Milão (ITA)- O mundo da moda está de luto pela morte do icónico estilista e empresário italiano Giorgio Armani. Ele faleceu nesta quinta-feira, dia 4, aos 91 anos, em Milão, Itália. A informação foi confirmada por um comunicado oficial do Grupo Armani, que destacou que o mestre partiu “de forma serena, cercado por seus entes queridos”.
Até seus últimos dias, Armani manteve-se à frente do império que construiu com suas próprias mãos. O comunicado ressaltou sua dedicação contínua às coleções e novos projetos, construindo, ao longo de cinco décadas, “uma das grifes mais influentes do mundo”. Sua visão transcendeu a moda, tornando-se uma referência global de estilo, pragmatismo e uma elegância atemporal.
O legado de Armani foi tão único que definiu não apenas estilos, mas arquétipos. A própria editora-chefe da Vogue americana, Anna Wintour, certa vez sintetizou perfeitamente seu impacto ao compará-lo a outro gigante italiano, Gianni Versace. Ela afirmou que “Armani veste esposas devido à elegância, e Versace vestia amantes devido à ousadia”. Esta frase célebre captura a essência da estética Armani: discreta, poderosa, impecável e eternamente sofisticada.
Para a despedida final, o estilista planejou cerimônias que refletem sua estética. A câmara ardente será instalada no emblemático Armani/Teatro, em Milão, a partir de sábado, dia 6, e estará aberta ao público até domingo. O ambiente, descrito como uma sala escura iluminada apenas por tochas, promete ser um cenário solene e elegantemente discreto para a homenagem de admiradores, amigos e familiares. Conforme seu desejo expresso, o funeral subsequentemente será realizado de forma privada.

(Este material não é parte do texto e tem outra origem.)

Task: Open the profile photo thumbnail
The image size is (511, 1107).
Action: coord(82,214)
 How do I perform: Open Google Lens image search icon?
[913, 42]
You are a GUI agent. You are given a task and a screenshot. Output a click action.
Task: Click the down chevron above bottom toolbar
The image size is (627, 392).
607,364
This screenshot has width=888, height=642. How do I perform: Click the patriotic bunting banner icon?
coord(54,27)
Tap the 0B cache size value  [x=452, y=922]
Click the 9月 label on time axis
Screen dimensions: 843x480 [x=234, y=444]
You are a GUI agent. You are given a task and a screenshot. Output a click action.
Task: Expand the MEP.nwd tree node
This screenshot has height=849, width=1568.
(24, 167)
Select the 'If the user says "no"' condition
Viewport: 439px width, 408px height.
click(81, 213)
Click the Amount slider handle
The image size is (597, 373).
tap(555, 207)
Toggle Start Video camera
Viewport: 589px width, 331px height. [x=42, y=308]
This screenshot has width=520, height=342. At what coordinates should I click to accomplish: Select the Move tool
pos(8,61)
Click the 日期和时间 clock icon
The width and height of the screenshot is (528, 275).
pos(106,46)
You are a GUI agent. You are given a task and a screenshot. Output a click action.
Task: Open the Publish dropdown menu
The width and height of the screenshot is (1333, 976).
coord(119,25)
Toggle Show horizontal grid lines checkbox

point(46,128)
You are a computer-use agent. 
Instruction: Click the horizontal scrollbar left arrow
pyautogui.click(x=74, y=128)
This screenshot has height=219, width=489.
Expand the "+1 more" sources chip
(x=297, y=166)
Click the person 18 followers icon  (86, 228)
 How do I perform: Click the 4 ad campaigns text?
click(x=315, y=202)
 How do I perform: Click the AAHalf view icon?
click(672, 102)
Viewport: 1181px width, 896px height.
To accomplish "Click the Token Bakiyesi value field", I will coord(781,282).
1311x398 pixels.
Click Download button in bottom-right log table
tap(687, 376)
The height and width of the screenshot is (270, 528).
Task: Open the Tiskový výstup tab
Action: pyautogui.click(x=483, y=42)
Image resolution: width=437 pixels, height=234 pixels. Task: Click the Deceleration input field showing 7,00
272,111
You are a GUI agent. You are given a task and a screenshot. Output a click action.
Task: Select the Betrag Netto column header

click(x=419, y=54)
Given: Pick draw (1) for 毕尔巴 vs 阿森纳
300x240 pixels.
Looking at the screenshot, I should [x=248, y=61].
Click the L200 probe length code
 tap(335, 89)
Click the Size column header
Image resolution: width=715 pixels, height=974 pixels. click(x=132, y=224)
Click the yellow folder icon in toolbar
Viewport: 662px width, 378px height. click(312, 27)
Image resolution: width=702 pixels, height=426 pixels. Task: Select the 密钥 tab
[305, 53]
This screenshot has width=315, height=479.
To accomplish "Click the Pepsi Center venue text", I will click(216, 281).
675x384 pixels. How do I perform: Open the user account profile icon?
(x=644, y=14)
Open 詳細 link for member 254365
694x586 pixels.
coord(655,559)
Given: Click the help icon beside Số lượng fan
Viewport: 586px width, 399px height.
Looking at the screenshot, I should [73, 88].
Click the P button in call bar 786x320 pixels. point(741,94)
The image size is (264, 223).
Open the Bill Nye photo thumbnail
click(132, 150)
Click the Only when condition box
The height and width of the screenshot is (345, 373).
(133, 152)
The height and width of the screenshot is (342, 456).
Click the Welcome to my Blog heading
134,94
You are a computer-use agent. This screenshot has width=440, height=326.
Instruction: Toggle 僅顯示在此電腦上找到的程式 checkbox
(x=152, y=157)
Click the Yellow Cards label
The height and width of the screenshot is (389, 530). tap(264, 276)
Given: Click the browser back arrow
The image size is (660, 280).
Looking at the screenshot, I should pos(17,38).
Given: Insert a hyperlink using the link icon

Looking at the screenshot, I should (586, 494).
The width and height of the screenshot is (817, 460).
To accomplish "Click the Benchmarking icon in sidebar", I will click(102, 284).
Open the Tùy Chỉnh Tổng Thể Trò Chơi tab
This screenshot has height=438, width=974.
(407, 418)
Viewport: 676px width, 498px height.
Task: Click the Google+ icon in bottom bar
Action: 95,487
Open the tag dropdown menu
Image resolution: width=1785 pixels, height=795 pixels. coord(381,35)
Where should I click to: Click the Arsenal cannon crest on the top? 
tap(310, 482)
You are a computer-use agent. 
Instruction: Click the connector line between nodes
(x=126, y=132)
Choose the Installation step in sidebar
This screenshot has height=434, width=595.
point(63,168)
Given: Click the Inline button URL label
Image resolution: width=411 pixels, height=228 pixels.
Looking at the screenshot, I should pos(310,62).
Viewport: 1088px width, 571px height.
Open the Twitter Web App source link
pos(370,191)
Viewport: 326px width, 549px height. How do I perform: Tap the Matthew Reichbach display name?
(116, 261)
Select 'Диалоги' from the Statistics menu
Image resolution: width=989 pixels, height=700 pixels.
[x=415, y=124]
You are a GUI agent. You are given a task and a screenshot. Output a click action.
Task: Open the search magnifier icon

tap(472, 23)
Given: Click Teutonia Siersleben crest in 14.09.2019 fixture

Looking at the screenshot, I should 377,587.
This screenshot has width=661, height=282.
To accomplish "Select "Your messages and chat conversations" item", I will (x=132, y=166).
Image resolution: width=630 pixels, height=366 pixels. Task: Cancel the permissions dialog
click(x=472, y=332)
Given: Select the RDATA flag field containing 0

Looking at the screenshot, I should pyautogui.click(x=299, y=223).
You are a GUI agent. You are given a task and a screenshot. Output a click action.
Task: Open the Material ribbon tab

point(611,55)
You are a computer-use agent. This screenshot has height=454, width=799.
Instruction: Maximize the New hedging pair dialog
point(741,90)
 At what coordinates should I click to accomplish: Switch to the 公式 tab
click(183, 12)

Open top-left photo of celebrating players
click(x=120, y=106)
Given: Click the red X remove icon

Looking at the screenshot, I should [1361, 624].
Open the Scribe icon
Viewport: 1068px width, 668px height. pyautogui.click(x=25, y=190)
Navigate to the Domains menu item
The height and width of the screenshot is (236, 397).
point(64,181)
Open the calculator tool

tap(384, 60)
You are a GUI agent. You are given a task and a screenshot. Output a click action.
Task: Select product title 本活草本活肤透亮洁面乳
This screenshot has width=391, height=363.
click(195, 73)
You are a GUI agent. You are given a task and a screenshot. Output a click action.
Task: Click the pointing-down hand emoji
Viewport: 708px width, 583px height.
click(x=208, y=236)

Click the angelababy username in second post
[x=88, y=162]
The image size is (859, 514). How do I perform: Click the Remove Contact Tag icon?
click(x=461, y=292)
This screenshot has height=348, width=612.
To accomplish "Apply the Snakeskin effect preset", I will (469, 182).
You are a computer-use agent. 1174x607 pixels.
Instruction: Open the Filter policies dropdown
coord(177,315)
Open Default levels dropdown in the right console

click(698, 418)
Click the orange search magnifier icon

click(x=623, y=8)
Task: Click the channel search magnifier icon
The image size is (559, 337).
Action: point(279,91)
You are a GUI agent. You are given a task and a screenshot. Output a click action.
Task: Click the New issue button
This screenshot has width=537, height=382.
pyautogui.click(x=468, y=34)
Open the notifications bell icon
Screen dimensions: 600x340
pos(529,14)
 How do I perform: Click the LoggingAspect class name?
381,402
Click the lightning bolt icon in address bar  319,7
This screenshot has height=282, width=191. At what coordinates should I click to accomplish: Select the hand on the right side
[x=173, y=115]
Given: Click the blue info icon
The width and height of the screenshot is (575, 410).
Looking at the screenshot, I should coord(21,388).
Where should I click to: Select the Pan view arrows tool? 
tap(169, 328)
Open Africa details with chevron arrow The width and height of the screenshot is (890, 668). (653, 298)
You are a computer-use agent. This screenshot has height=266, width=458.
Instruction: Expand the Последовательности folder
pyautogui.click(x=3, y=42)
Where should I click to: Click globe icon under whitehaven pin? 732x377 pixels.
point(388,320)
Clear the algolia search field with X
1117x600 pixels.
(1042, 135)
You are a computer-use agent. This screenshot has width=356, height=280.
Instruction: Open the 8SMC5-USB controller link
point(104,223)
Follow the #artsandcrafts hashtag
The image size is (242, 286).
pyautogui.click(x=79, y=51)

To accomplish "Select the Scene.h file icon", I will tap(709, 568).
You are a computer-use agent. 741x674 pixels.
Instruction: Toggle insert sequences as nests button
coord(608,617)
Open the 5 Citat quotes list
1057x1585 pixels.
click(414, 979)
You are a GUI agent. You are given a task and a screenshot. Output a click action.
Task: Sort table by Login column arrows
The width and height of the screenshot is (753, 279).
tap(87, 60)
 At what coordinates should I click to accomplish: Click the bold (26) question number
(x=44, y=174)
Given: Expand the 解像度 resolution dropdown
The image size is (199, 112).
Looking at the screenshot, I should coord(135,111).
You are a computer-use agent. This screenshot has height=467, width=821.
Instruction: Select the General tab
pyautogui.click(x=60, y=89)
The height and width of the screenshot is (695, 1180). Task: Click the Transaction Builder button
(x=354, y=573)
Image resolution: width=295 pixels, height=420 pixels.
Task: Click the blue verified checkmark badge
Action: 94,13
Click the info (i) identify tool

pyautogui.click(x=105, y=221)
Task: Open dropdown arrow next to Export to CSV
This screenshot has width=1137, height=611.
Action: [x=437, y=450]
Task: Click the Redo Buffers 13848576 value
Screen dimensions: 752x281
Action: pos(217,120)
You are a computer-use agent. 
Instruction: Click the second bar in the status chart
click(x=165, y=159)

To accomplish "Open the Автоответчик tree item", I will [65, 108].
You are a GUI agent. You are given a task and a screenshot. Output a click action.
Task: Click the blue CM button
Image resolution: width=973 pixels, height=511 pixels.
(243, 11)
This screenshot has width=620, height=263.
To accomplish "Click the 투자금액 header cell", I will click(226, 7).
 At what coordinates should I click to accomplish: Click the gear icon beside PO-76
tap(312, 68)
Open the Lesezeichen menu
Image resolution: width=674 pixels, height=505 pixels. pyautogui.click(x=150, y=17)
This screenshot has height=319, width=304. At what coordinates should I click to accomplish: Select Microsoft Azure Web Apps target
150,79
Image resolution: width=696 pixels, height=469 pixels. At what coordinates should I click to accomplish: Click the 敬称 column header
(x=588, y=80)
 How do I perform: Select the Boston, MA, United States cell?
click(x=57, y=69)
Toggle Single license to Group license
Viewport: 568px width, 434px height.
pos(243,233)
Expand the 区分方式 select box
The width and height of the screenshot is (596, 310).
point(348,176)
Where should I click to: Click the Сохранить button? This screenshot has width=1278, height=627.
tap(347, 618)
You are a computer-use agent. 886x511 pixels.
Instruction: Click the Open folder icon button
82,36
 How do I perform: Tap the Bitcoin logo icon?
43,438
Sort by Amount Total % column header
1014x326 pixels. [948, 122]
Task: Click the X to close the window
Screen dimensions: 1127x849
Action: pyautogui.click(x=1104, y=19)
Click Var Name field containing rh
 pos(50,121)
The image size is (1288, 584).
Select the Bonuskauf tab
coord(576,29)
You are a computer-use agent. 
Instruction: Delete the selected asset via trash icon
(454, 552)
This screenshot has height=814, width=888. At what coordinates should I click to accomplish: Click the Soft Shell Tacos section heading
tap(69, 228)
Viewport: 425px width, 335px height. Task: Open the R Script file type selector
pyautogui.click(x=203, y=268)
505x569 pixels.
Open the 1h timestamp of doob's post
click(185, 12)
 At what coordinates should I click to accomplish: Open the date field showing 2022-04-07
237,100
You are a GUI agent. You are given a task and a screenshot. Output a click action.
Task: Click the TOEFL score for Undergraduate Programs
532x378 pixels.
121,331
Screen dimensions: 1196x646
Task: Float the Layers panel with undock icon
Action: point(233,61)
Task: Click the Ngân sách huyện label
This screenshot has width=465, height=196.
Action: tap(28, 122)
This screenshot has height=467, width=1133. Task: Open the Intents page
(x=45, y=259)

O futuro da marca Giorgio Armani, no entanto, está assegurado. O comunicado deixou claro que familiares e funcionários darão continuidade ao seu trabalho, honrando os valores de independência, emoção e paciência que ele instituiu.
“A companhia é, agora e sempre, o reflexo desse espírito”, afirmou o Grupo, garantindo que o legado do senhor Armani, seguirá vivo.